Derek sat with his brother in basement of their house. It was dark, only a few dim light bulbs casting a faint glow in the room, making shadows loom and more frightening that usual. Derek was scared. Compared to his kid brother, however, his fear was nothing. Kyle was terrified. Too young to understand what was going on outside, he didn't know why their father had come out of the house earlier and screamed at them to get inside the basement. He didn't understand why they'd had to leave their baseball bat, baseball, and mitt on the grass, or why their mother had started to cry when she'd seen the fireworks.
Derek didn't even fully understand. Sure, he knew what the 'fireworks' were – nuclear missiles, creating the proverbial mushroom cloud. He had no idea what was going on outside of that, however. He didn't understand who would do this, who would want to; surely they knew how many people were dying at this very moment? His troubled mind tried to process what he had witnessed and what was happening.
Explosions were heard in the distance. Kyle began to cry.
"Don't cry," Derek said. "We'll be okay." The lie rolled so easily off his tongue. What was he saying? The world was ending, and there wasn't a thing anybody could do about it.
Kyle shook his head. "Where're Mom and Dad?" he asked, his voice shaking pitifully.
Derek ruffled his kid brother's hair, trying to hide his own fear. "They're getting supplies. We're gonna be down here for a while, 'til everything blows over."
"Is this because of the fireworks?"
Derek sucked in his breath. How did he answer? Only one thought came to mind: lie. "I dunno, Buddy."
Kyle sniffed. "I'm scared." He wiped his eyes with the back of his hand.
"I know, Kyle," Derek said. I'm scared, too. "We'll be okay. I promise. I won't let anything happen to us. Neither will Mom and Dad." As he said it, though, he wasn't sure. What was going to happen? Who had sent those missiles? They were nuclear, weren't they?
Before Kyle could say anything else, or Derek could lose more courage, their parents' footsteps came from the steps. Their mother appeared, carrying plastic bags full of food and books, blankets and batteries. Her eyes were red. Their father was behind her, one hand holding onto a bag similar to those of their mother. In his other hand was duct tape, and plastic garbage bags.

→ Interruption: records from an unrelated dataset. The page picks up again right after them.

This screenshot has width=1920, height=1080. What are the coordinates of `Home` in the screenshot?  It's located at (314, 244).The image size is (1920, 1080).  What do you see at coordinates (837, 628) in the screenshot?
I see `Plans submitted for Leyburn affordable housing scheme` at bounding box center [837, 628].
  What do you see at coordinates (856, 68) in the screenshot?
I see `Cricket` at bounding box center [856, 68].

Their mother was crying. When she entered the basement and saw the boys huddled against the wall, the terror evident on both their faces, she struggled to stop and, with false cheeriness, said, "Well, boys, looks like we'll be down here for a while. This'd be a good time to catch up on your reading."
Kyle and Derek just stared at her. She noticed their disbelief, and after a moment of them watching each other, she broke down, slumping into a chair, dropping the bags onto the floor next to her. As their father locked the basement door and started taping it shut, sealing the cracks, Kyle stood up and went to his mother.
"Don't cry, Mom," he told her. He had stopped crying. He saw that if his parents couldn't keep from being scared, then he had to be brave, because things were going to get bad.
Their mother just cried harder. "We'll be okay, boys. I promise." As she said this lie, Derek saw what she was thinking on her face – I don't know what we're going to do. We could die down here. This could be the end. Nothing will ever be the same. How can I tell you not to worry when I'm scared out of my mind?
Their father finished sealing the door, and moved onto the small, single pane window at the top of the far wall. Through it, Derek couldn't see anything – assuring or otherwise.
Derek looked at his father as he quickly finished that job. He slumped on the steps, staring ahead of him. His expression was blank with horror. His supplies were on the floor in front of him.
"Dad?" Kyle asked, turning his attention to his father. "Are you okay?"
Their father swallowed hard and turned to his youngest son. "Yeah, Champ, I'm fine. Don't worry about it."
"What's going on?" Another loaded question.
Derek saw the inner turmoil that his father faced, and was glad that he didn't have to decide: how do you tell an eight-year-old child that the world as they know it is ending?